What you have to do → Once you reach the line with "Task: Click the EMISS coat of arms logo", copy it and every line after it exactly, up to the end of the data. Omit the pictures.

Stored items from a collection
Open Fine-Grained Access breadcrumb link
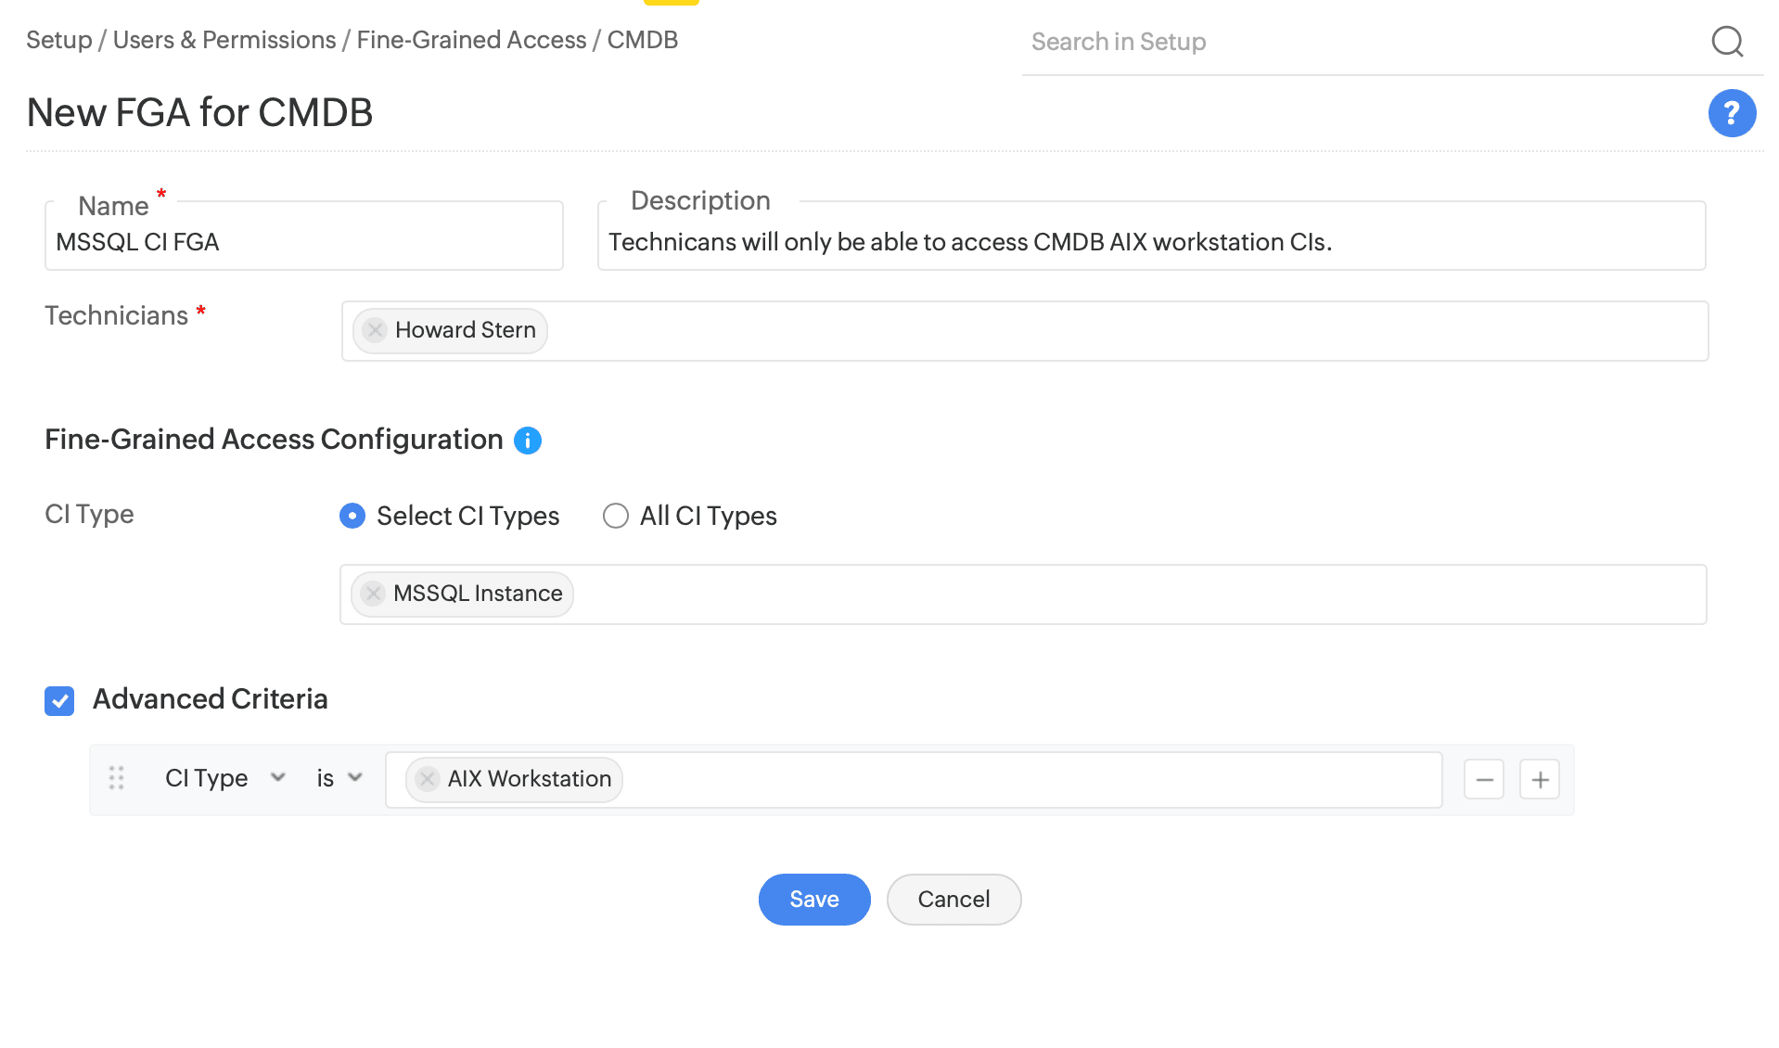Image resolution: width=1779 pixels, height=1048 pixels. point(471,40)
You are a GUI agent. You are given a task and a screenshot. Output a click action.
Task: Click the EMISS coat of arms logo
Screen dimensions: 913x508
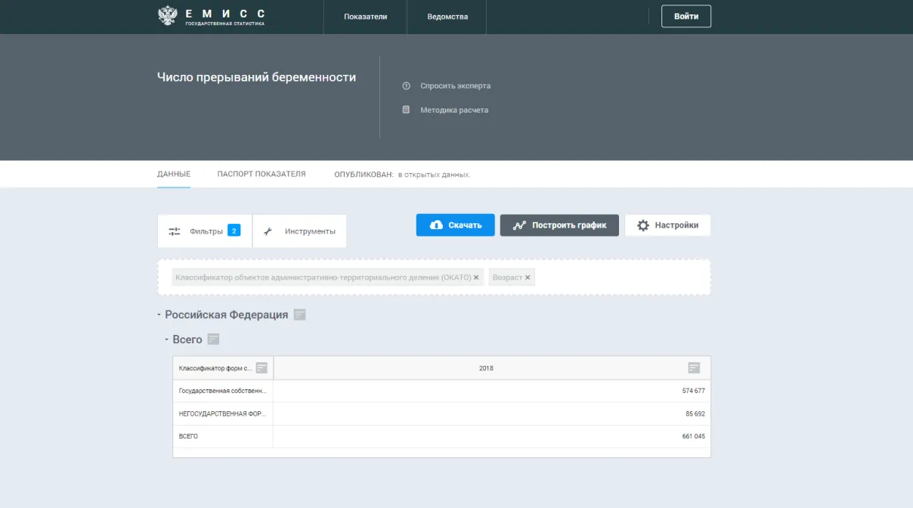(x=167, y=16)
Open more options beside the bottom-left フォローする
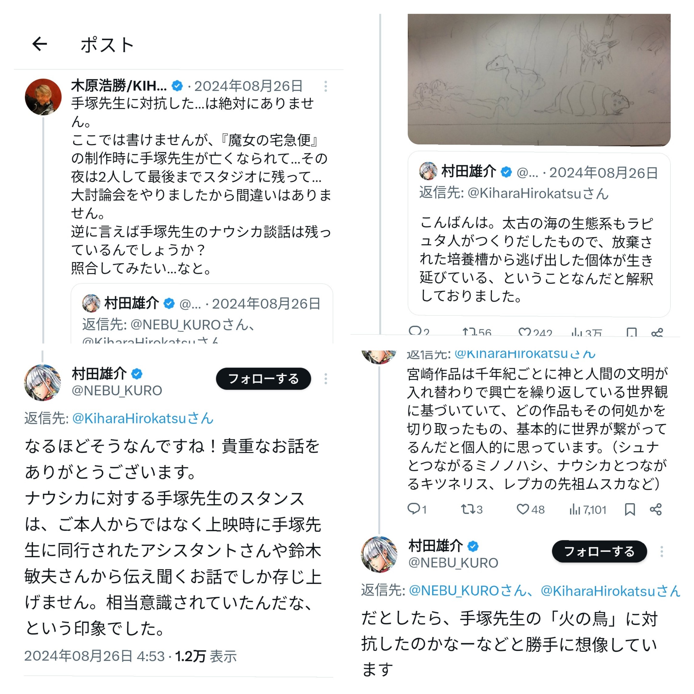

The answer →
Task: Click the EMISS coat of arms logo
Screen dimensions: 913x508
(x=167, y=16)
Open more options beside the bottom-left フォローする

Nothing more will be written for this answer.